Siempre he preferido la balsámica soledad y el olor añejo de las antiguas iglesias al bullicio de las aglomeraciones. Me gusta la paz de las soledades, el misterio del recogimiento, la penumbra eterna de los rincones donde nunca habitó el sol, el olor místico del moho de los siglos, los muros y las columnas pensados para el recogimiento del alma, el frescor agradable de los claustros. En los monasterios y en los conventos, con un poco de suerte, uno atisba fugazmente las respuestas a las grandes preguntas, las intuye sin aprehenderlas, como estrellas fugaces en una noche sin luna.

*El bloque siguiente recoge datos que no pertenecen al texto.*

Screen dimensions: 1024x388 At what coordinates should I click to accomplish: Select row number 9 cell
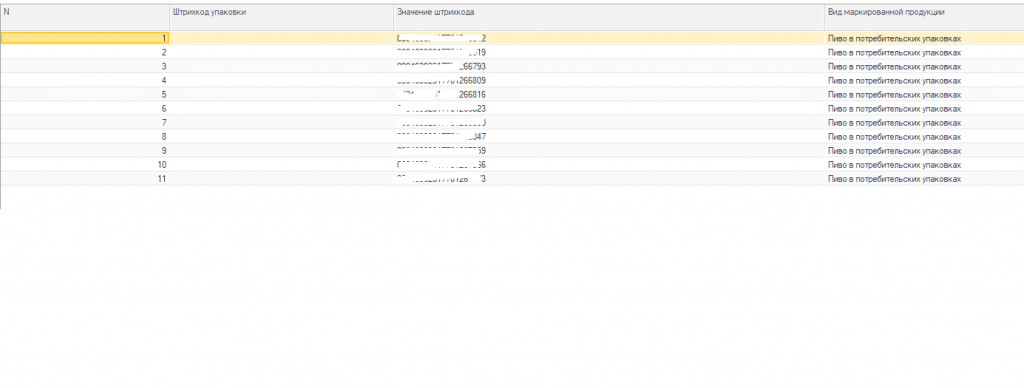(84, 151)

Por eso, cuando visito ciudades grandiosas de glorioso pasado, lo primero que hago es visitar sus templos y sus santuarios: mezquitas, pagodas, iglesias, tanto da. Así lo hice en Viena. Ciudad monumental que fue eje de toda una cultura, Viena ofrece al viajero una hospitalidad cosmopolita que forma parte de su herencia milenaria. Herencia de otros tiempos en los que ser vienés significaba ser moderno, culto, respetuoso, tolerante, generoso y hospitalario. Me dispersé por sus iglesias: la catedral de San Esteban, la iglesia de San Pedro, la de San Carlos, la Votivkirsche, la Cripta de lo Capuchimos, y otras muchas. Me perdí en el barrio judío y en el barrio griego. Me dejé subyugar por sus palacios, su ayuntamiento, su universidad y sus museos.

Dejé Viena con tristeza, pero con el espíritu aligerado y la mente un poquitín más abierta.